— START Excerpted passage —
The Preferred Embodiment of the Invention

[0035] Of the many new and useful embodiments of the invention, as described above, the currently best embodiment is the small-scale turboshaft electric engine for automotive vehicles, as illustrated in FIG. 3. This embodiment eliminates the need for both electric battery vehicles and piston-engine vehicles. Because of the invention, the current larger-scale turboshaft electric engine can be scaled down without loss of efficiency and a proportional retention of performance. For example, a conventional jet engine is about 60% efficient and produces 5,000 to 6,000 horsepower. The invention's new small-scale automotive turboshaft electric engine at about 10% of the size would also be 60% efficient and would produce about 500 to 600 horsepower. Also, the invention's capability for producing bladed components are greater in geometric complexity, more precise, and thinner in cross-section (thus lighter in weight) than is possible with current milling methods. This allows these small-scale turboshaft engines to “spool up” with reduced “turbo lag”.
— END Excerpted passage —
— START Provided records —
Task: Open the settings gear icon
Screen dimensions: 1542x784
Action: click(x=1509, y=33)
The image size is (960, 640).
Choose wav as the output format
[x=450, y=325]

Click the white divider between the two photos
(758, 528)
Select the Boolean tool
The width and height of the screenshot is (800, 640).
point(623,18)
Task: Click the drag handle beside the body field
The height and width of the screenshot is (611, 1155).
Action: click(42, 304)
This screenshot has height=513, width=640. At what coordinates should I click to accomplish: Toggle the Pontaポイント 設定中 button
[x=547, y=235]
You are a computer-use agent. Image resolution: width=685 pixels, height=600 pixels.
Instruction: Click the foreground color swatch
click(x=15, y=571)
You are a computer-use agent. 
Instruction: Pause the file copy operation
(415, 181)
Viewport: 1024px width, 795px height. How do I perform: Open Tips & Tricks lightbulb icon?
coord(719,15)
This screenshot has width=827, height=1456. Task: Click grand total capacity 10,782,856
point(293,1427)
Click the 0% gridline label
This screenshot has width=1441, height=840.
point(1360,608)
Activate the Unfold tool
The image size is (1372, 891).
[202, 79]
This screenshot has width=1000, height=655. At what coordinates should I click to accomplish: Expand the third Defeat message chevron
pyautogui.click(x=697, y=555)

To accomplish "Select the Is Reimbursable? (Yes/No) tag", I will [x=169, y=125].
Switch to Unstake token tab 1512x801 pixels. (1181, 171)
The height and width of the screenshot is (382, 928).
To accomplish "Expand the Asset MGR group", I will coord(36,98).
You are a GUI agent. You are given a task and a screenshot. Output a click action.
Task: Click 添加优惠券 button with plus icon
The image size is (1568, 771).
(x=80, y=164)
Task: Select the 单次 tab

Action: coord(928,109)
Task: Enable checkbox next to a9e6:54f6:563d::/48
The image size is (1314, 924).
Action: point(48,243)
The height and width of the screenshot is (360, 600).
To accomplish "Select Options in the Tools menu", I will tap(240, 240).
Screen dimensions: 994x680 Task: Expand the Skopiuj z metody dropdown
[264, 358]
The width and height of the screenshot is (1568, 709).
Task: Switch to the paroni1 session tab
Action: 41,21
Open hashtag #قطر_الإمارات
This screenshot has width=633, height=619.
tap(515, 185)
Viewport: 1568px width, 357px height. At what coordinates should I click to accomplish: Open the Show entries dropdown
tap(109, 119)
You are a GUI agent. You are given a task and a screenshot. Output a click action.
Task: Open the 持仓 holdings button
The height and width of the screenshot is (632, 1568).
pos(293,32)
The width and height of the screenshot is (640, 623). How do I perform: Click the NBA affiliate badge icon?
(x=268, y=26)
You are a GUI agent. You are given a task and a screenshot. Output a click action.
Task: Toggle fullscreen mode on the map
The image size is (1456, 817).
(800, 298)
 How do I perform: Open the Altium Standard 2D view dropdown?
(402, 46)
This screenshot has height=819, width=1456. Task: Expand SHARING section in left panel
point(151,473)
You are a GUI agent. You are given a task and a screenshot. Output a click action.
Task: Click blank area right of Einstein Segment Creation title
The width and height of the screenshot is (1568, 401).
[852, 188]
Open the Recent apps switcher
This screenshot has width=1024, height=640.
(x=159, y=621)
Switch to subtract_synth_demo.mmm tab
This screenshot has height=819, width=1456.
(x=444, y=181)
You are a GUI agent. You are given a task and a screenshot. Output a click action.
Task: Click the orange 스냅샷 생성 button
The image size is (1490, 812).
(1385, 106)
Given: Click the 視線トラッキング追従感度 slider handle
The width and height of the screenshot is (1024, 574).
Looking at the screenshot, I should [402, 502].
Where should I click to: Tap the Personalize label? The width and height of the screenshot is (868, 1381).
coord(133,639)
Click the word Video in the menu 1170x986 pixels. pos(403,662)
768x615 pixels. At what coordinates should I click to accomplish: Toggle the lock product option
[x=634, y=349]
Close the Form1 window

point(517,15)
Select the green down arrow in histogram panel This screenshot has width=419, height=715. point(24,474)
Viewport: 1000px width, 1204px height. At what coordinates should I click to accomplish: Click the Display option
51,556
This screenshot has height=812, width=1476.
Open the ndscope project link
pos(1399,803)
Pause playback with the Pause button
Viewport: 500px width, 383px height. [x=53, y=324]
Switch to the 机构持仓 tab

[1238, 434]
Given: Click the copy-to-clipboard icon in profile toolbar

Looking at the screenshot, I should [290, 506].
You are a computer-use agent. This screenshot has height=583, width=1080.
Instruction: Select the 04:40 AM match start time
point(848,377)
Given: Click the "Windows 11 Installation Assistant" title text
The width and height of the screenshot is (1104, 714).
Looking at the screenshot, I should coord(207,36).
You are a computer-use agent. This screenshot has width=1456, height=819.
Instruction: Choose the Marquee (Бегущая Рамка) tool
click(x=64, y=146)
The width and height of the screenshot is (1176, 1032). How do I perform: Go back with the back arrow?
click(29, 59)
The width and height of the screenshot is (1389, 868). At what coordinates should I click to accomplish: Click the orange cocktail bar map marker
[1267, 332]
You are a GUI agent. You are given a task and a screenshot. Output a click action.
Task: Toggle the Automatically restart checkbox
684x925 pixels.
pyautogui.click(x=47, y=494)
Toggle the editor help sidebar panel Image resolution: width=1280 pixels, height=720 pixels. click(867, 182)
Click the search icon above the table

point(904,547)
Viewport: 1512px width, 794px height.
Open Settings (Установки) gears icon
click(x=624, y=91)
— END Provided records —
▸ **Request 1**: In the passage on the turboshaft electric engine, how much horsepower would the small-scale automotive version produce?
▸ **Request 2**: Write the next few sentences of the passage on the turboshaft electric engine, continuing on from its final sentence.

▸ **Task result 1**: About 500 to 600 horsepower.

▸ **Task result 2**:
[0036] In comparison to the current state-of-the-art electric automobiles, primarily the electric battery vehicle, the invention's turboshaft electric engine for automobiles eliminates “range anxiety”. Range anxiety is the concern that an electric battery vehicle driver has in finding a station to recharge the battery before it is depleted. This anxiety restricts the use of electric battery vehicles to mostly local use for recharging overnight at home. Out-of-town travel requires planning routes that will bring the electric battery vehicle to recharging stations within the automobile's range. Lacking a nationwide infrastructure of recharging stations that make them as common as gasoline stations, long-distance travel in an electric battery vehicle remains impractical. This is not so with the turboshaft electric automobile. The combustion chamber can use gasoline and many other types of fuel to ignite the compressed air flowing into the chamber. This makes the existing fueling infrastructure of gasoline stations sufficient for driving the invention's turboshaft electric automotive vehicles long distances.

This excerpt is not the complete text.